È pronto a combattere, Jannik Sinner. Lo ha detto lui stesso, dopo la vittoria clamorosa contro Alexander Zverev a Roland Garros. Lui che è nato nel 2001, che ha lo sguardo beffardo dei suoi quasi diciannove anni e che con l'incoscienza della sua età si prepara a sfidare il re della terra rossa, Rafael Nadal, proprio nella Parigi dello Slam più amato dal campione spagnolo. Perché aver battuto Zverev - settimo nel ranking ATP mondiale - a uno come Sinner non basta. Non basta essere già entrato nella storia, aver distrutto record dopo record e aver saltato le tappe imposte di una carriera già brillante come la sua.
Così combatterà, come ha detto. Anche se dall’altra parte del campo ci sarà uno come Nadal, che nel tennis contemporaneo fa parte della trinità sacra composta da lui, Federer e Djokovic. E che proprio sulla terra rossa riesce a dare il meglio di sé, mostrando un tennis fisico e impenetrabile, capace di mettere in mostra tutte le difficoltà di un giovane talento come quello di Jannik.
Ma Sinner è cresciuto imparando ben presto il valore del duro lavoro e i sacrifici di chi, pur di emergere, è disposto a rinunciare a tutto. Ed è proprio per questo che, a uno così, le divinità non gli fanno paura. Perché anche se perderà - com’è molto probabile che accada - comunque avrà vinto. È il più giovane italiano di sempre ai quarti di uno Slam, è il secondo più giovane nei quarti di un major (dietro soltanto a Djokovic), è il più giovane nel top 100 del ranking mondiale e presto il suo posto sarà tra le stelle della top 10.
Per l’Italia è una manna dal cielo - lui come Sonego, Musetti, Berrettini, Mager - simboli di un tennis che sta rinascendo. Astri nuovi di uno sport che nel nostro paese era affidato ai rovesci di pochi, ormai non più giovanissimi, tennisti super conosciuti. Non si può vivere di un eterno Fabio Fognini, delle sue stranezze che vengono a patti con un talento purissimo, mai davvero concretizzato.
E allora ci affidiamo a loro, alla meglio gioventù di una generazione che non ha paura di divinità come Nadal e Djokovic. A un ragazzo che - nonostante sia il più giovane del gruppo degli italiani - guida gli altri con la consapevolezza di avere ancora tutto da dimostrare e la sicurezza di poter arrivare a battere anche loro, i più grandi. Magari non ora, forse ci vorranno ancora tre, quattro o cinque anni, ma quel momento arriverà.
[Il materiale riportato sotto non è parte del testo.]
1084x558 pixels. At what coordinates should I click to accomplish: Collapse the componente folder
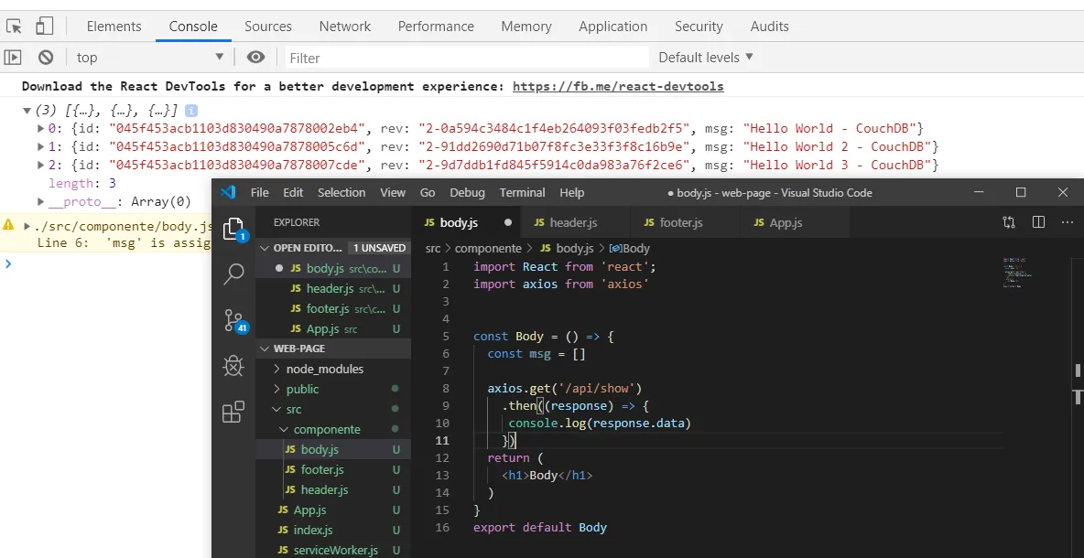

Altoatesino, sciatore prima di essere tennista, a 13 anni è un campioncino dello slalom gigante. Ma il tennis vince su tutto, come ogni passione nella vita. E da hobby diventa lavoro molto prima che i suoi coetanei sappiano cosa significhi impegnarsi, rinunciare, cambiare e qualche volta anche soffrire per la propria passione. Lascia il liceo e debutta nel tennis professionistico nel dicembre 2015. Aveva solo 14 anni.
Tutto prima, tutto subito, tutto bene. Anche quando perde, anche quando sbaglia, Sinner incanta. È il suo gioco - pulito come quello di un Federer acerbo ma a tratti muscoloso come quello di un Djokovic maturo - ma è anche la sua personalità, il suo stare in campo. Deve crescere tanto, come ogni diciannovenne che inciampa cercando la propria strada, ma la sua faccia pulita non può trarre in inganno. Sa il fatto suo, senza esagerare, e alla sua età il mix delle due cose è fondamentale. Se poi ci si aggiunge una dose di talento puro, cristallino, allora il gioco è fatto.
Anche se contro Nadal non vincerà, anche se sbaglierà tutto mille e mille volte ancora. In lui c'è la speranza di un decennio, di uno sport, di un cambio generazionale. E allora chissenefrega delle divinità, se c'è da combattere Jannik Sinner non si tira indietro. A cominciare da domani.